The choir did not perform in the nation’s capital again for forty-seven years, returning in 1958 to perform for President Dwight D. Eisenhower at the White House. This tour included three performances and a recording of Messiah with the Philadelphia Orchestra and Eugene Ormandy, who once called the choir “the greatest choir in the world.”[24]

After that, visits to Washington, DC, became much more frequent as the choir became more embedded in Americana and its cultural and musical landscape. In February 1964, U.S. president Lyndon B. Johnson [LBJ] asked President David O. McKay if the choir could come to sing at the White House that summer. President McKay was thrilled with the opportunity; a date was agreed upon and a tour arranged. On 23 July, while on their New York World’s Fair Tour, [25] the choir sang at the White House under the direction of Richard P. Condie.

Before the year was up, and upon the presidential election of LBJ in the fall of 1964, the choir was invited to return to Washington, DC, to perform at President Johnson’s inaugural ceremonies. The choir sang “This Is My Country” at the U.S. Capitol in the official swearing-in ceremony; LBJ had the stand at the capitol rebuilt to accommodate the choir. He remarked that the choir was “the best thing connected with the inaugural ceremonies.” It was the first of seven performances at presidential inaugurations, a tradition that has earned the choir nicknames like “the state choir of the republic” or “the anointed voice of America’s civil religion.”[26] President David O. McKay called this performance for President Johnson “the greatest single honor that has come to the Tabernacle Choir.”[27] It lifted the reputation and visibility of the choir and the Church across the country.

Since then, the choir has performed for U.S. presidents of both parties in many settings, including swearing-in ceremonies, inaugural parades, inaugural opening ceremonies, and devotional programs. The choir is nonpartisan, and its participation in these events is not an implied support of party affiliations or politics but rather a demonstration of its support for freedom, civility, and the peaceful transition of power.[28]

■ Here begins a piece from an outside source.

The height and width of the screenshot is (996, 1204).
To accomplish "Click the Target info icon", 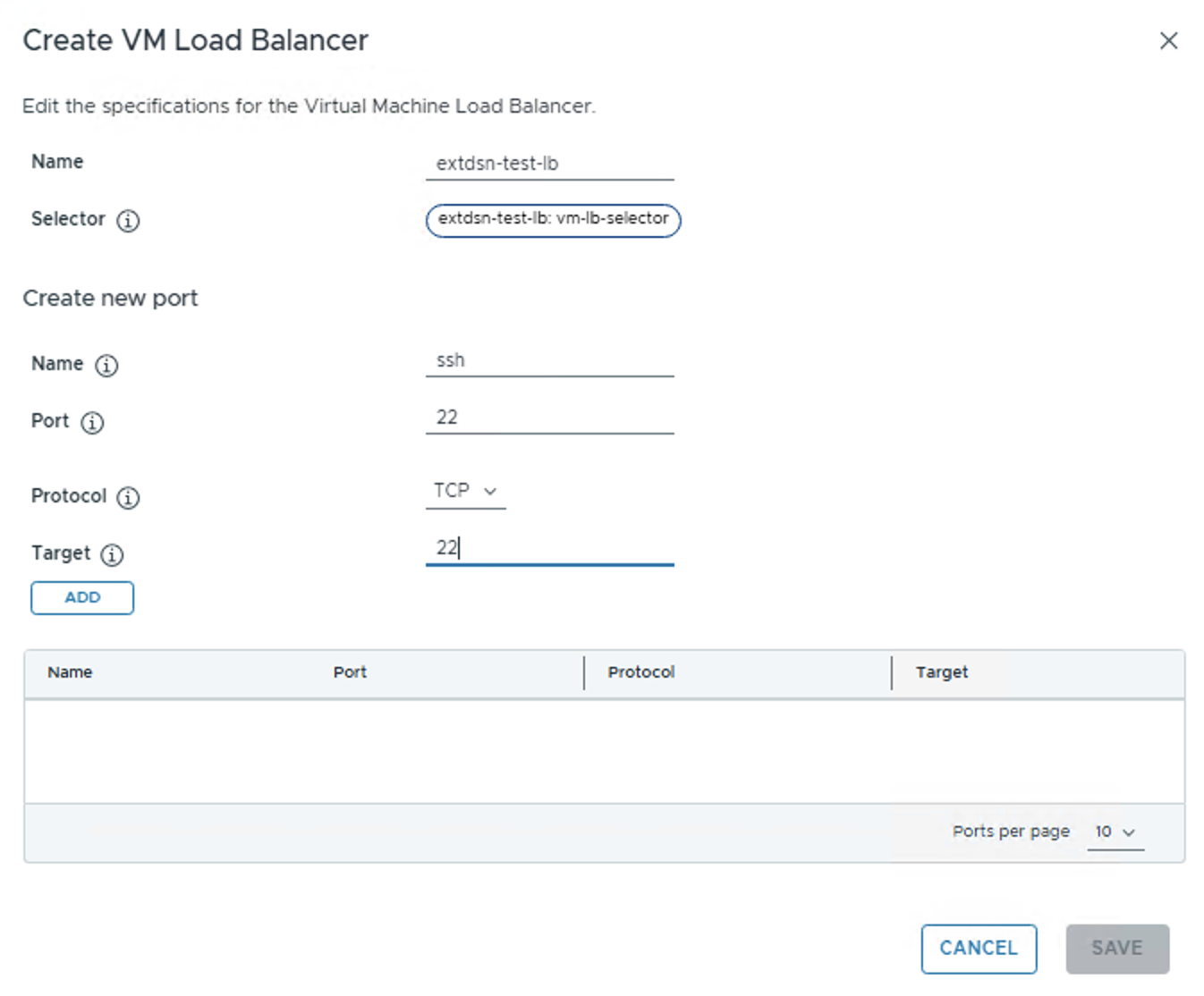I will (x=112, y=555).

One national publication reflected, “The Tabernacle Choir has performed for royalty and heads of state from the world over, but never has it lost the common touch, the ability to stir the hearts of all mankind as it lifts its collective voices in singing of the values we all cherish and in praising the God who created us all.”[29]

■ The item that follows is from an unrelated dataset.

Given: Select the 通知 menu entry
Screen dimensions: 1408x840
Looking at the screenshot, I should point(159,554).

Personal Experience with the Choir

I have been involved with the choir long enough to get a sense of its enduring legacy. For me, as the program’s announcer, that legacy begins with nineteen-year-old Ted Kimball. The son of Tabernacle organist Edward P. Kimball, Ted served as the first announcer, filling this role for several months before leaving to serve a full-time Church mission. Then, in June 1930, a twenty-four-year-old announcer from KSL Radio, Richard L. Evans, was chosen to replace him. In time, he would begin to add short thoughts, called sermonettes, to the weekly program. Just four years later, he received a national award as the best radio announcer in the country. He subsequently served as an Apostle for the Church, a nationally syndicated newspaper columnist, and the president of Rotary International. Perhaps no one has had a greater impact on Music and the Spoken Word than Richard L. Evans. He was the broadcast’s announcer and writer for forty-one years; he produced the program each week and toured with the choir, all while serving as a General Authority for The Church of Jesus Christ for more than thirty years.

After Elder Evans, J. Spencer Kinard spent eighteen years as the announcer of Music and the Spoken Word, and then I was asked by Church President Gordon B. Hinckley to serve in this assignment. “This calling will change your life,” he told me. My first broadcast was on 25 November 1990, the Sunday before Thanksgiving. Now, more than three decades later, I deeply understand the truth of President Hinckley’s words—this calling has changed my life. It has been a marvelous blessing, a weighty responsibility, and a sacred trust and honor. My life and my family’s lives are undeniably better because of it.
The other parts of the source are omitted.